Pointers to external documentation

• AWS CDK documentation
• AWS CDK Workshop for TypeScript
• AWS CDK Best Practices Context
• AWS CDK NAG
• Manage application security and compliance with the AWS Cloud Development Kit and cdk-nag

Security

CICD Boot scans IaC (Infrastructure as Code) using CDK NAG. Please add your own scanner, if you use IaC languages other than CDK.

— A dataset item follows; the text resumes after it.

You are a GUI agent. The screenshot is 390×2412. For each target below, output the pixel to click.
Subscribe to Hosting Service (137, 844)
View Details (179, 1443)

Software Composition Analysis (SCA) is covered by default. Additionally, the provided Amazon CodeGuru Security sample to perfrom Static Application Security Testing (SAST) can be easily replaced by your own security scanners. Please note the langauges supported by Amazon CodeGuru Security, if you wish to the sample as is.

NOTE: You are responsible for implementing all other vulnerability scans based on individual security requirements.

License

This library is licensed under the MIT-0 License. See the LICENSE file.